Horn silica, which is mixed in water for an hour, is misted into the air at sunrise during the summer and just before harvest to enhance photosynthesis. The effect is to increase color, flavor, aroma and shelf-keeping qualities of our grapes.
All plants, animals and microbes evolve with an intimate connection to the land they grow on and the cycles of nature that surround them. These natural cycles include the movement of the sun, the seasons and the lunar cycles. Timing farming activities to align with the rhythms of nature maximizes the natural energies and special qualities of a location. For instance, careful farming practices and the correct plant selections allow a plant to align its key physiological activities with the cycle of the sun.
Budbreak – Spring equinox
Bloom – Summer solstice
Harvest – Fall equinox
Dormancy – Winter solstice
The closer a plant is aligned to these cycles, the more it will express the attributes of that particular vintage and the individuality of the site.
Biodynamics is the practice of enhancing and connecting energy sources into a holistic system. It connects us to the universe through the sun which drives photosynthesis in our vines. It connects us to the earth through the complex and dense web of roots. And it connects us with each other in the act of sharing wine.
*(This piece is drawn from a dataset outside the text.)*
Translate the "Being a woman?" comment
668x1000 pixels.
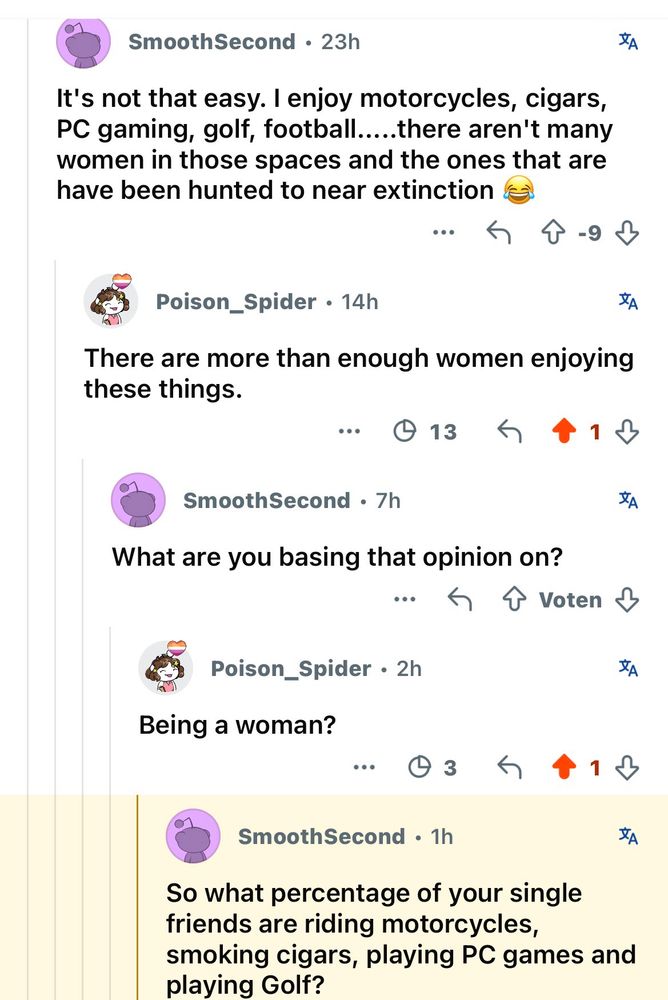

The more diverse, the more dense and the more connected an environment of plants, animals and microbes are on a piece of property the more likely they will give patterns and rhythm to matter and life through the emissions from the energy field specific to a place. This is the true root of authenticity. These energies evolve with careful stewardship over time to form a “consciousness” which the land takes on. Through awareness, practice, meditation and intuition, we can feel and perceive these energies that embody the spirit of the land.